Reproduce the material word for word, everything from the line containing "Image resolution: width=576" down to the line containing "Action: (809, 242)", both of those lines included.

___

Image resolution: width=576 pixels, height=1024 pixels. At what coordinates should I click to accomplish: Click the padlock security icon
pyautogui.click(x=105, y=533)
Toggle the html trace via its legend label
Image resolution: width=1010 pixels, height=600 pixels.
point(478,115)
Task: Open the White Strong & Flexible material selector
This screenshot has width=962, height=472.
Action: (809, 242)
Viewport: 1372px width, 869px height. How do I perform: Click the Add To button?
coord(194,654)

___

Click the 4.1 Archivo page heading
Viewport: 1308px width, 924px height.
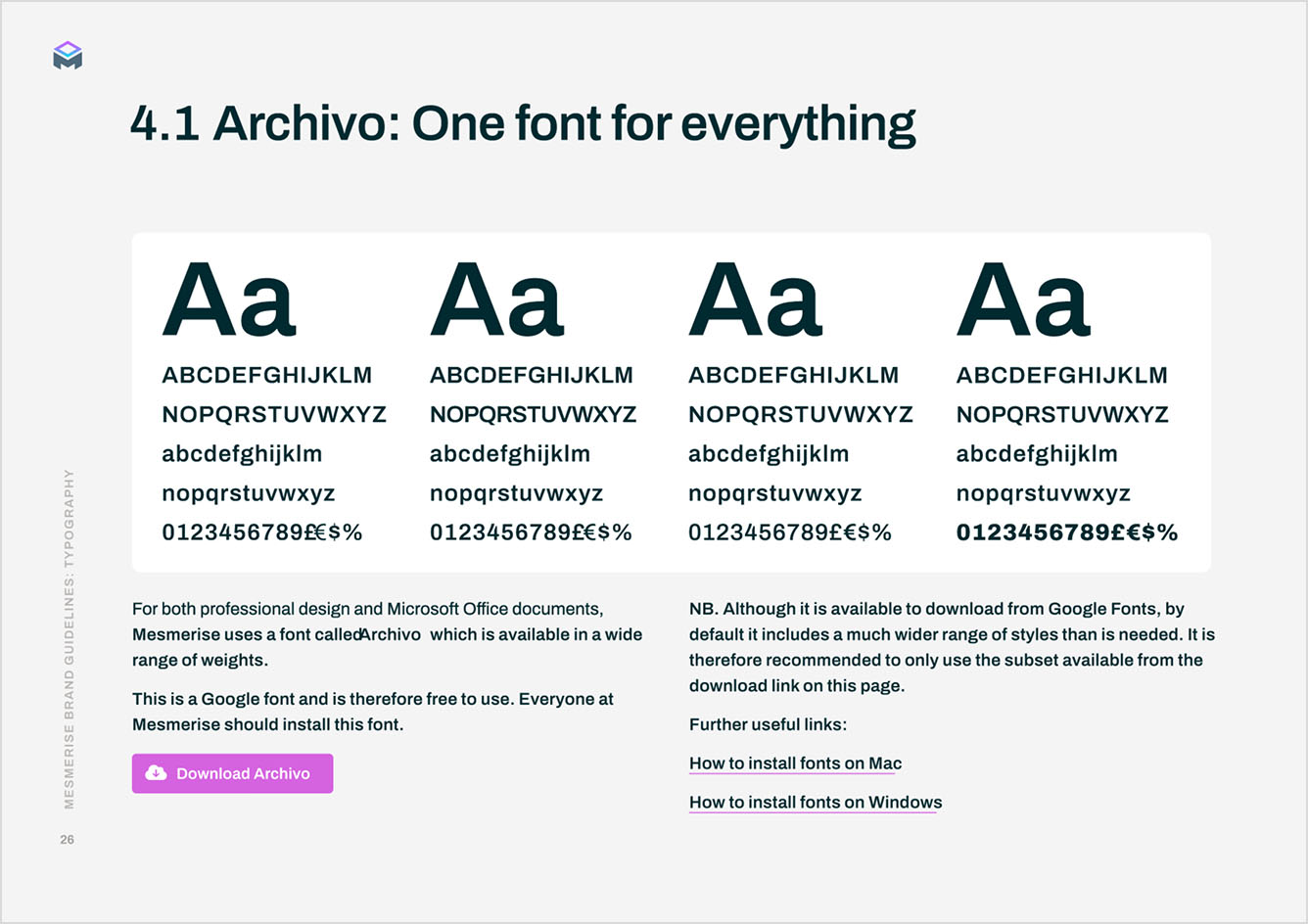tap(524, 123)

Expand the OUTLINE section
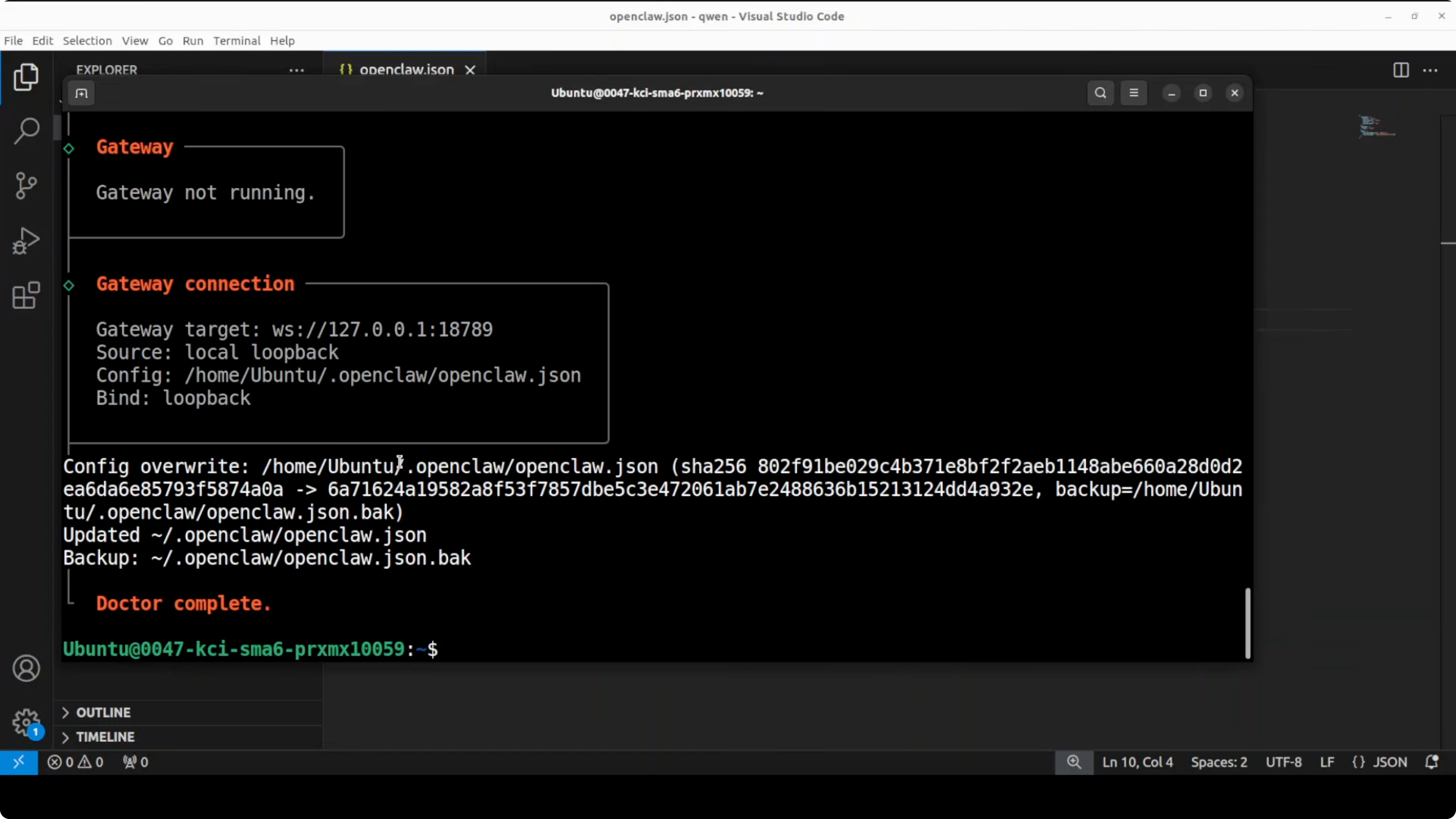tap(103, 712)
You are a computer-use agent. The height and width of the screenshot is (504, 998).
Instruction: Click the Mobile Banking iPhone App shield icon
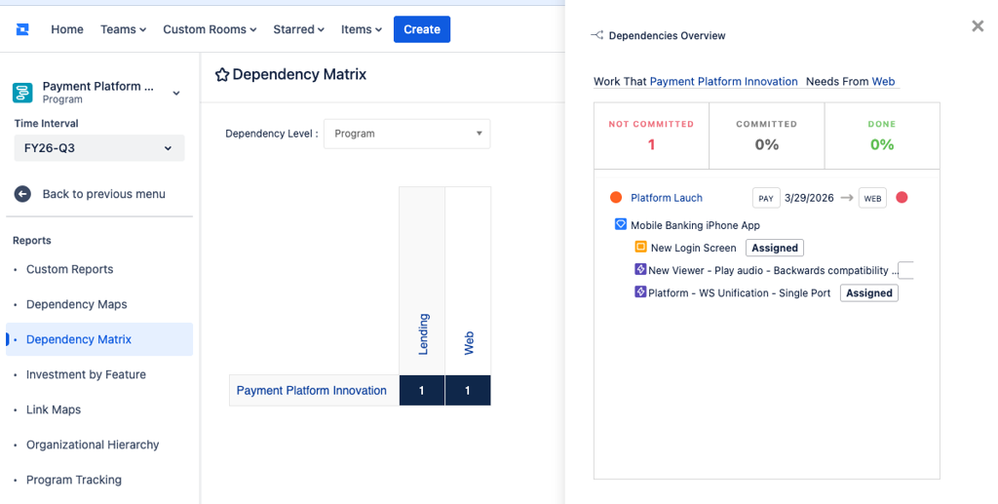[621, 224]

___

THE OUTPUT:
Image resolution: width=576 pixels, height=1024 pixels. At what coordinates should I click to accomplish: Click the padlock security icon
pyautogui.click(x=105, y=533)
Toggle the html trace via its legend label
Image resolution: width=1010 pixels, height=600 pixels.
point(478,115)
Task: Open the White Strong & Flexible material selector
This screenshot has width=962, height=472.
Action: (809, 242)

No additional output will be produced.